start PAGE TEXT
The definition of distance between subsets of a metric space is: $$d(A,B) = \inf \{d(a,b) \mid a \in A,\ b \in B\}$$ If $A = [1,2)$ and $B = (2,4]$, both as subsets of $\mathbb{R}$ with its usual metric $d(a,b) = |a-b|$, what is $d(A,B)$?
You are correct that if sets $E$ and $F$ have a common point $x$, then $d(E,F) = 0$. Because you can count $x$ as both a point in $E$ and in $F$, and $d(x,x) =0$. But the converse—that $E \cap F = \emptyset \implies d(E,F) > 0$ is not true.
Why would the definition (falsely) “suggest” that the distance between disjoint sets is positive? Because $d(a,b) > 0$ whenever $a \neq b$. But as JMoravitz points out, the infimum of a set of positive numbers need not be a positive number. And Shubham Johri ever-so-succinctly provides an explicit pair of sequences $a_n \in A$, $b_n \in B$, such that $d(a_n,b_n) > 0$ for all $n$, but $\lim_{n \to\infty} d(a_n,b_n) = 0$. This means that $d(A,B) = 0$.
end PAGE TEXT
Can you copy out the whole discussion of distance between subsets of a metric space, word for word?
start PROVIDED MATERIAL
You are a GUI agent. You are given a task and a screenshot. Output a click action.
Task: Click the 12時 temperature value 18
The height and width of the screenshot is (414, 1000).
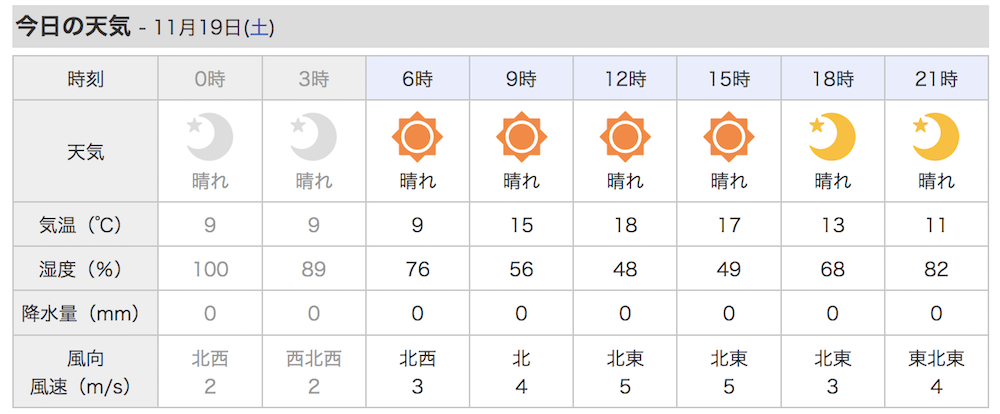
end PROVIDED MATERIAL
**FINAL ANSWER**
The definition of distance between subsets of a metric space is: $$d(A,B) = \inf \{d(a,b) \mid a \in A,\ b \in B\}$$ If $A = [1,2)$ and $B = (2,4]$, both as subsets of $\mathbb{R}$ with its usual metric $d(a,b) = |a-b|$, what is $d(A,B)$?
You are correct that if sets $E$ and $F$ have a common point $x$, then $d(E,F) = 0$. Because you can count $x$ as both a point in $E$ and in $F$, and $d(x,x) =0$. But the converse—that $E \cap F = \emptyset \implies d(E,F) > 0$ is not true.
Why would the definition (falsely) “suggest” that the distance between disjoint sets is positive? Because $d(a,b) > 0$ whenever $a \neq b$. But as JMoravitz points out, the infimum of a set of positive numbers need not be a positive number. And Shubham Johri ever-so-succinctly provides an explicit pair of sequences $a_n \in A$, $b_n \in B$, such that $d(a_n,b_n) > 0$ for all $n$, but $\lim_{n \to\infty} d(a_n,b_n) = 0$. This means that $d(A,B) = 0$.